ASSIGNMENT.
Your reply should reproduce the data below without a single alteration, apart from dropping the images.
(INPUT MATERIAL Opens)
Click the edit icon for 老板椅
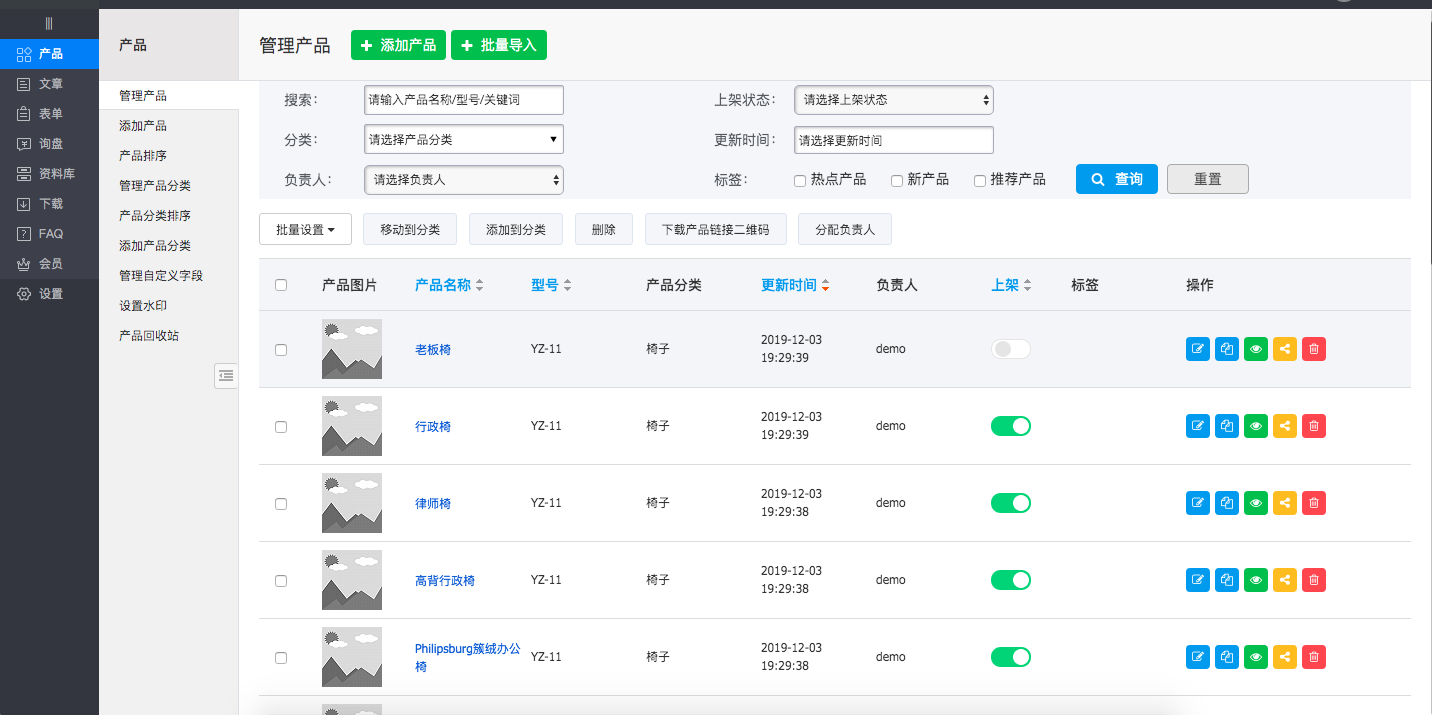 click(1197, 349)
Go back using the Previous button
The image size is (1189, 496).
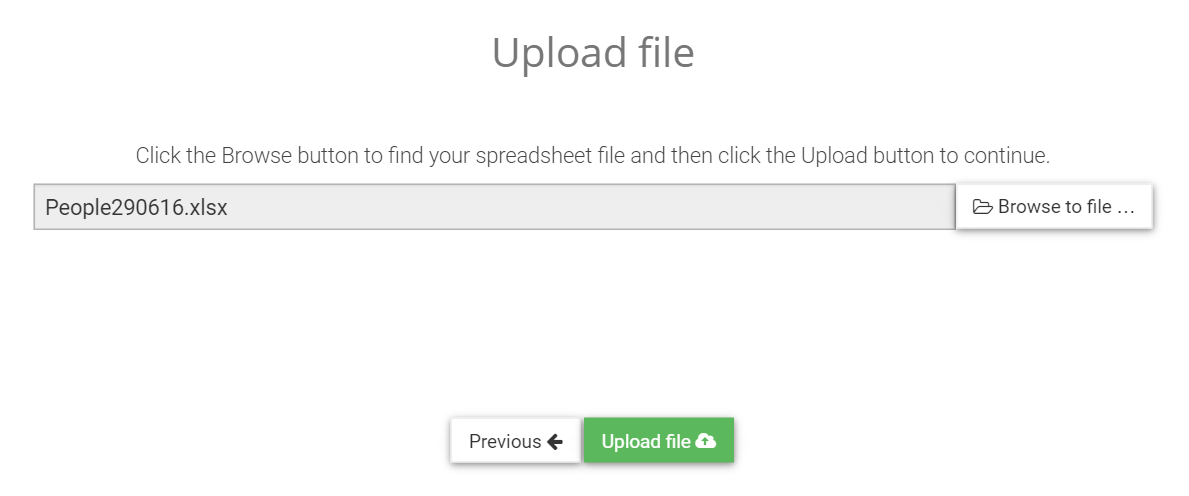[x=516, y=440]
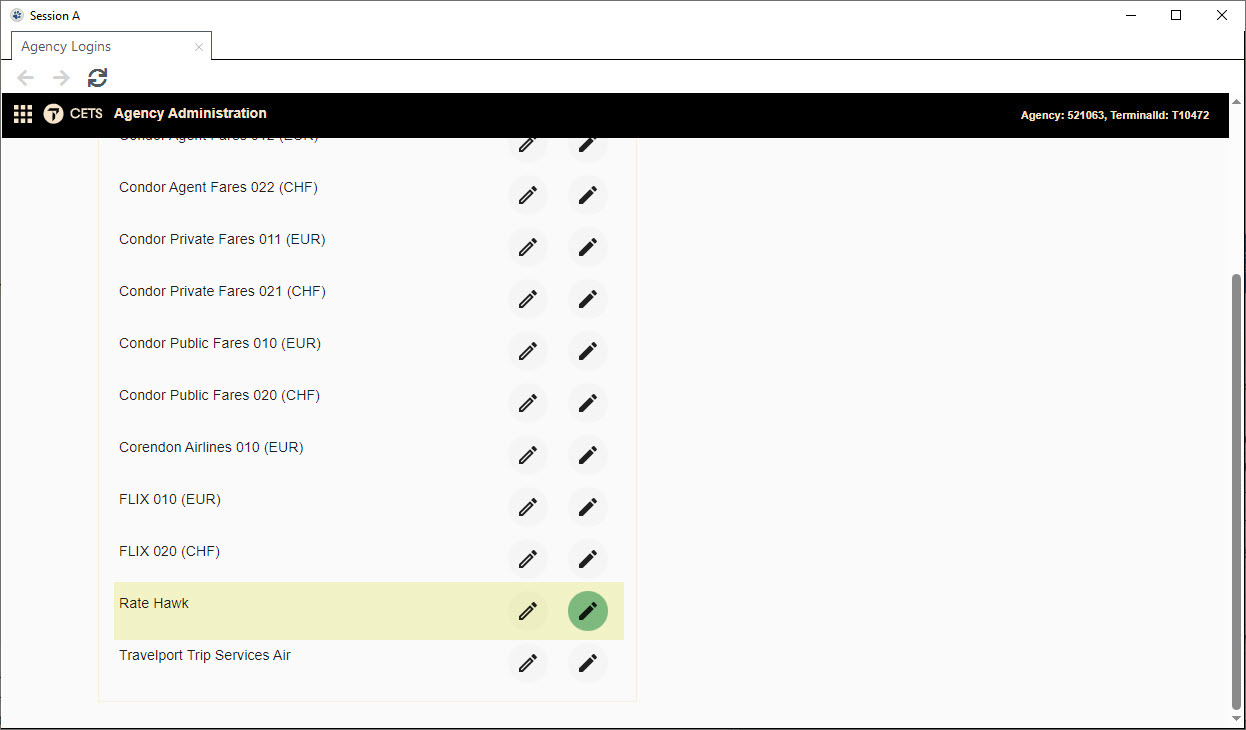Click filled pencil for Condor Public Fares 010
This screenshot has width=1246, height=730.
point(588,351)
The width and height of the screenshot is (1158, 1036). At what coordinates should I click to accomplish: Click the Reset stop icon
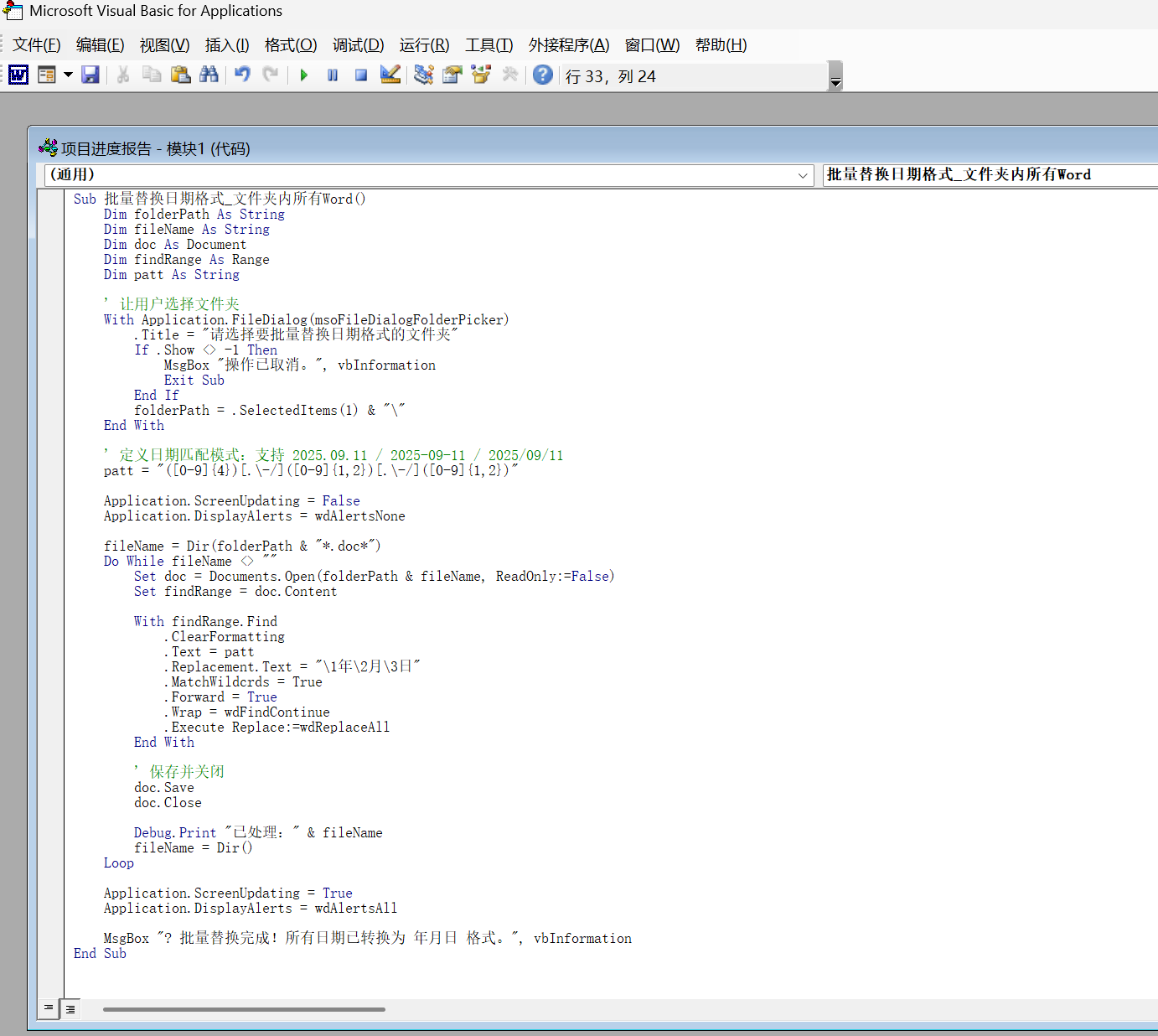point(361,75)
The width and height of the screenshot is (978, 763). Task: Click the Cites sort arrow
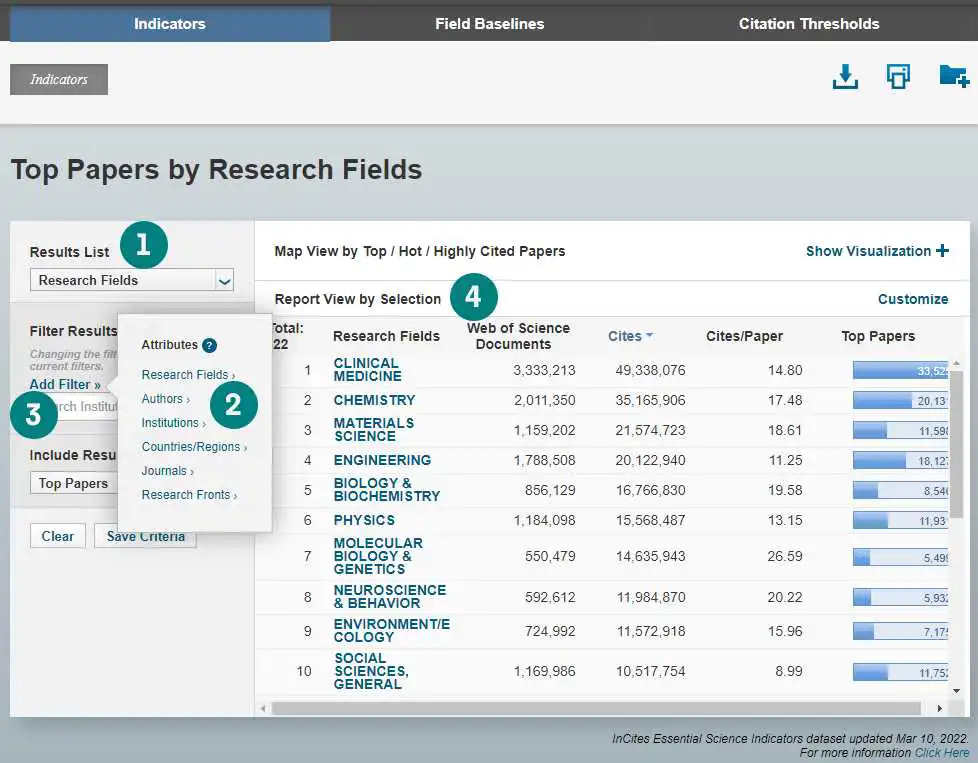tap(649, 336)
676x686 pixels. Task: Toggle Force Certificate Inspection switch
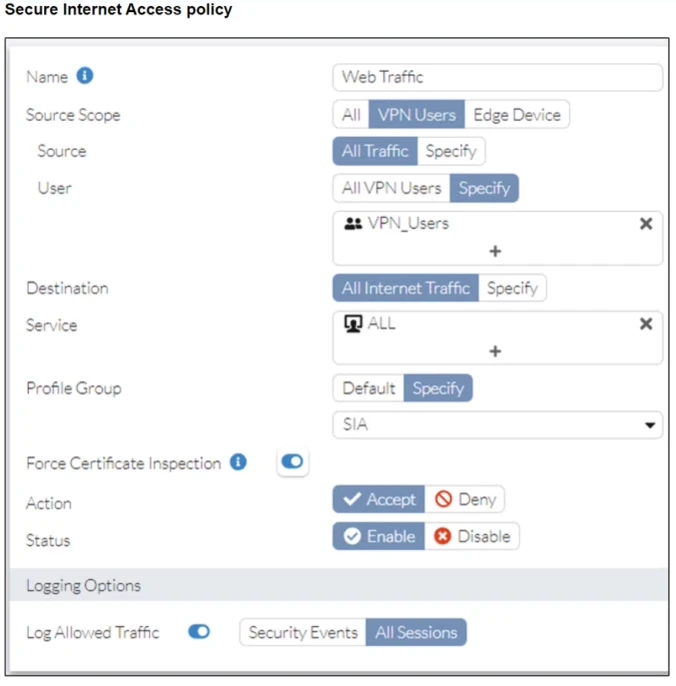tap(292, 462)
(INPUT MATERIAL Closes)
RESPONSE TO THE EXERCISE.
Click the edit icon for 老板椅
 click(1197, 349)
Go back using the Previous button
The image size is (1189, 496).
[x=516, y=440]
Click filled pencil for Condor Public Fares 010
This screenshot has width=1246, height=730.
point(588,351)
The width and height of the screenshot is (1158, 1036). At what coordinates should I click to accomplish: Click the Reset stop icon
point(361,75)
The width and height of the screenshot is (978, 763). Task: Click the Cites sort arrow
tap(649, 336)
676x686 pixels. Task: Toggle Force Certificate Inspection switch
tap(292, 462)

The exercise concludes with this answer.